In fact, the whole point of a style guide, built using Pattern Lab or not, is to build a language independent library of style patterns -- HTML markup and CSS -- which developers can reuse in their apps, whether they choose to build them in AngularJS, ReactJS, Plain old server-side code behind or something else.

Pattern lab is just a convenient tool for the front end developer or designer who maintains the style guide. It generates a static style guide website showcasing the different patterns. That website will be the tool for project developers using the patterns. Just as AngularJS can be used in any static site, it can of course also be used in a static site generated using Pattern Lab.

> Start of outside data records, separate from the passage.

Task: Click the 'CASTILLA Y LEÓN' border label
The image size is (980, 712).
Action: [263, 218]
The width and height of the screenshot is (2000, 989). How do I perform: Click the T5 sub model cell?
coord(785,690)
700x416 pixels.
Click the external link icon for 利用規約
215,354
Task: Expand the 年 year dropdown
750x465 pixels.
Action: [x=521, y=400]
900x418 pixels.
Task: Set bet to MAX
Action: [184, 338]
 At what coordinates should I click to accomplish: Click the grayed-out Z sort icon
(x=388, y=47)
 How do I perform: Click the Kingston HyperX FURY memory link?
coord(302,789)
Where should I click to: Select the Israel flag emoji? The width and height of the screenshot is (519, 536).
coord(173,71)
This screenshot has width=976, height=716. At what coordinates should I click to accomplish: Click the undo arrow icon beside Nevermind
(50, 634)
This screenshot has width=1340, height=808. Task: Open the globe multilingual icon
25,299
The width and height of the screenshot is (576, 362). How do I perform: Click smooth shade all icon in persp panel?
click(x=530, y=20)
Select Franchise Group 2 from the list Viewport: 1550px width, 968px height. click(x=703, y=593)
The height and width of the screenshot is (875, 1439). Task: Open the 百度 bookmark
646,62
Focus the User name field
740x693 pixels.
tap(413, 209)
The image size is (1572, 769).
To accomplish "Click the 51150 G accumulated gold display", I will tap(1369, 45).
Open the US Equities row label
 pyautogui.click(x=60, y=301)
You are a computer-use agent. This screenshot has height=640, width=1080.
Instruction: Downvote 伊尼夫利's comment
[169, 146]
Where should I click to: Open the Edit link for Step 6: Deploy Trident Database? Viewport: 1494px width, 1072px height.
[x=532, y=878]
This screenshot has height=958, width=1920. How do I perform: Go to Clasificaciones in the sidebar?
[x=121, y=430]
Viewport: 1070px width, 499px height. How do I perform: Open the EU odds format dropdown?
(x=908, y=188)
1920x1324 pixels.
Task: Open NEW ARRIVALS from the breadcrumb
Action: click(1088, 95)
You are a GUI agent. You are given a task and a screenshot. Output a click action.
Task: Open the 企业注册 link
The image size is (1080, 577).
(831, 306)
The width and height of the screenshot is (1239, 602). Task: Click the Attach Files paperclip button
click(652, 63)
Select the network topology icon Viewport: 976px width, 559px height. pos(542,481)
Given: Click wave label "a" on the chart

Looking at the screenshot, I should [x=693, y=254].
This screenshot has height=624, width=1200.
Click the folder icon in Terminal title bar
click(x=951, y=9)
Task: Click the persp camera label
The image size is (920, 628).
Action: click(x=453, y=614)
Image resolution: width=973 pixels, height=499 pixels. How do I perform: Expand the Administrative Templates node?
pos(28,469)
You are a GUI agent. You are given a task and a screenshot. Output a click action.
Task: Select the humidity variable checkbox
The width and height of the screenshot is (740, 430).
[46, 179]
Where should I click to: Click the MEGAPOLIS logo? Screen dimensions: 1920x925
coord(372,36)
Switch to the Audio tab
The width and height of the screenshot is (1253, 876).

Mustache is part of the tool stack Pattern Lab uses to generate the static website, but no traces of Mustache or dependencies upon it carry over to the resulting website. I serve several AngularJS teams with design patterns hosted on Pattern Lab, and none of them have ever had to touch or even know about Mustache.

If your developers are familiar with frontend frameworks like Bootstrap or Foundation, which offer documented patterns for different front end blocks, this is just the same. Developers on different projects can copy HTML markup and CSS code without any other dependencies.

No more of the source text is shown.